Après avoir ouvert la Petite Porte, un souffle d'air froid m'a accueillie et ma frigorifiée sur place. En me retournant je pensais pouvoir encore faire demi-tour, revenir vers Synalco, mais c'était trop tard, Synalco avait disparu ainsi que la Salle des Créations.

Je n'avais plus le choix.

Là où je me trouve, c'est un endroit vide. Pas de tables, pas d'étagères, rien. Je marche droit devant moi tout en frissonnant. Il n'y a plus ce petit souffle d'air frais que j'ai ressenti en entrant, non, tout est figé. Un peu, comme si le temps s'était suspendu, ou plutôt, comme si j'étais en apnée.

Je me fais cette réflexion et soudain, je me rappelle que je suis dans ma propre tête, donc, si je me détends, que je reprends confiance en moi, cet endroit peut-t-il paraitre plus accueillant ?

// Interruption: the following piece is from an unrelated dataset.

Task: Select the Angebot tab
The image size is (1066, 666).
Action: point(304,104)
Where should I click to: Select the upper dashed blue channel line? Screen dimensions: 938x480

J'essaie de me concentrer malheureusement rien ne se passe. Au moins, il y a suffisamment de lumière pour que je me déplace sans problèmes, donc je continue d'avancer, mais avant, je me retourne pour vérifier que la porte est toujours là, et elle l'est.

- Et maintenant ? Je fais quoi maintenant ? Je me parle à haute voix pour m'encourager.

Je constate qu'il y a de l'écho, et je continue de parler mais cette fois j'appelle Giacomo :

- Hé oh ! Gio ? Tu es là ?

Seul l'écho me répond timidement. Je tends l'oreille et recommence :

- Giacomo ! GIACOMO !!

J'ai crié cette fois, et toujours aucune réponse. Je m'impatiente un peu, et je reviens sur mes pas.

- Oh non !!

La porte n'est plus là ! La panique me prend et je cours droit devant moi et là, je me rends compte avec horreur que plus j'avance plus le fond de cet endroit recule...

- Ce n'est pas possible, je fais comment pour sortir d'ici moi !!

Je sens que je perds le contrôle et je commence à pleurer. Je tourne sur moi-même, tout est tellement vide, grand, sans limite. Plus de porte, plus de moyen de sortir d'ici. Sortir d'où d'ailleurs, de ma tête, c'est bien entendu, mais de quelle partie de mon esprit exactement ?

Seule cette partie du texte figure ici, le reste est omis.